Notre bateau a repris sa route. Seule, sa vitesse a pu nous l'apprendre, car le bruit des moteurs se trouve comme gommé.
Nous fonçons vers la côte, laissant derrière nous le gros de la flotte.
Les batteries allemandes, brusquement éveillées, commencent à donner la réplique. Çà et là des gerbes d'eau nous encadrent. Elles sont grises et ternes. Pas la moindre gouttelette lumineuse, tant les fines retombées de poudre ont imprégné la mer.
À gauche, le casino de Ouistreham, avec ses lance-flammes rougeoyants ; droit devant, un petit château rococo qui doit nous servir d'amer [8] .
Quelques encablures encore, et nous allons échouer.
Les barges de nos camarades anglais nous laissent prendre plusieurs mètres d'avance. Ainsi l'a voulu le colonel Dawson [9] . Les Français seront les premiers.
« - Thank you, Sir ! »
Nous apprécions le geste.
Massés sur le pont, nous attendons, près à bondir. Maurice Chauvet, agent de liaison, apporte une note surréaliste au spectacle en prodiguant tous ses soins à une curieuse bicyclette pliable qui n'eût pas déparé le premier Tour de France.
Enfin, c'est un choc mou et la barge s'immobilise, à quelque cent mètres de la grève. Les marins, rapides, précis, efficaces, déploient de chaque côté de la proue deux passerelles. Quelques-uns d'entre eux sont blessés. Ils se taisent, allongés calmement, ne réclamant aucun secours tant ils gardent conscience que rien ne doit perturber, ne serait-ce que quelques secondes, le délicat mécanisme de l'action qui va suivre.
C'est alors la descente des hommes, sous le poids écrasant des havresacs.
L'ennemi ajuste son tir. Bientôt, nos passerelles sont emportés par un tir d'obus. Sous l'étrave, parmi les débris de bois, des hommes blessés se noient. L'eau qui emplit leur bouche les empêche d'appeler au secours.
Objectif numéro un : débarquer les troupes dans un minimum de temps.

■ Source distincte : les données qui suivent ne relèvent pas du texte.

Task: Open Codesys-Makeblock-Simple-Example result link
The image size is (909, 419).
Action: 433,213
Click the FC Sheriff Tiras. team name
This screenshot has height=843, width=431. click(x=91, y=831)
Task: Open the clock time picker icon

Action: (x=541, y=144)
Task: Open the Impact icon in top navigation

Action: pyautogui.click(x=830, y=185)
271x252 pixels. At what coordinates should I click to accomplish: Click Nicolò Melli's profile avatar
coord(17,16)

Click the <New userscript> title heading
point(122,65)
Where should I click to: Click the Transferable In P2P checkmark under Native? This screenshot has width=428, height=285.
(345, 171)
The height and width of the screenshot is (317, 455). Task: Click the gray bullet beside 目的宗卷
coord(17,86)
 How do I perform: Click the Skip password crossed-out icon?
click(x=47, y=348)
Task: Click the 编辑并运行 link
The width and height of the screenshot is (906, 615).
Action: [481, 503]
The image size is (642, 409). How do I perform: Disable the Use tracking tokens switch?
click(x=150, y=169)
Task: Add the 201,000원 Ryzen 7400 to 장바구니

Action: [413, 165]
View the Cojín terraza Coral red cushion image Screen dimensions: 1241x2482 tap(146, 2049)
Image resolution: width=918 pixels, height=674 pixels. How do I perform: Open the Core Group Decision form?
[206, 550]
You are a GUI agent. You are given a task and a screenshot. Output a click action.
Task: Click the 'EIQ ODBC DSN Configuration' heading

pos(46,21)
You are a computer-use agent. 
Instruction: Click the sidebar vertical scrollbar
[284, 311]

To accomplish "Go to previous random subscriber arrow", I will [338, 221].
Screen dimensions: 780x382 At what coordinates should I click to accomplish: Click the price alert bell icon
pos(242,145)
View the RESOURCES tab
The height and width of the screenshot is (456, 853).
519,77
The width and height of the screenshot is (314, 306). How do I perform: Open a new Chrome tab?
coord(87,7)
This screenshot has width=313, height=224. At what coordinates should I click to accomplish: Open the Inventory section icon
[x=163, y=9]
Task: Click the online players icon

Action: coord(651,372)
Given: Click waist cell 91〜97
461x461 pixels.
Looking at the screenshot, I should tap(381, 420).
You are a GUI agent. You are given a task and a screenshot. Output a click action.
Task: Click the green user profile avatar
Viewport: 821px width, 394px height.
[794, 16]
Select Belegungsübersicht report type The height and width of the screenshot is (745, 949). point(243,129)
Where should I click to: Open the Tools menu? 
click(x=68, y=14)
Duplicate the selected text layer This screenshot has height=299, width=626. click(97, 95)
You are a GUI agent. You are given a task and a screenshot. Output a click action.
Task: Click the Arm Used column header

L'hélice bat en arrière et nous accostons l'autre barge. Par elle et par ses passerelles intactes, nous accédons à la mer.
De l'eau jusqu'à la poitrine, quarante kilos sur le dos, les armes tenues au-dessus de la tête, les cent premiers mètres nous séparant de la plage sont couverts avec lenteur tant il est difficile de se mouvoir en hâte dans l'élément liquide.
Çà et là, un camarade tombe, frappé d'une balle de mitrailleuse, d'un éclat d'obus, d'une bombe de mortier.
Serrer les dents et arriver ... Arriver ... La plage. Le sol semble monter, c'est bon signe.
Soudain, une gerbe liquide à peine à un mètre : peut-être un obus de mortier. Heureusement, l'eau atténue les éclats ... Serrer les dents ...
Voici la grève.
§ Chose curieuse, peu d'entre nous conserveront le souvenir ...
Chose curieuse, peu d'entre nous conserveront le souvenir d'avoir été mouillés pendant ce bain inusité.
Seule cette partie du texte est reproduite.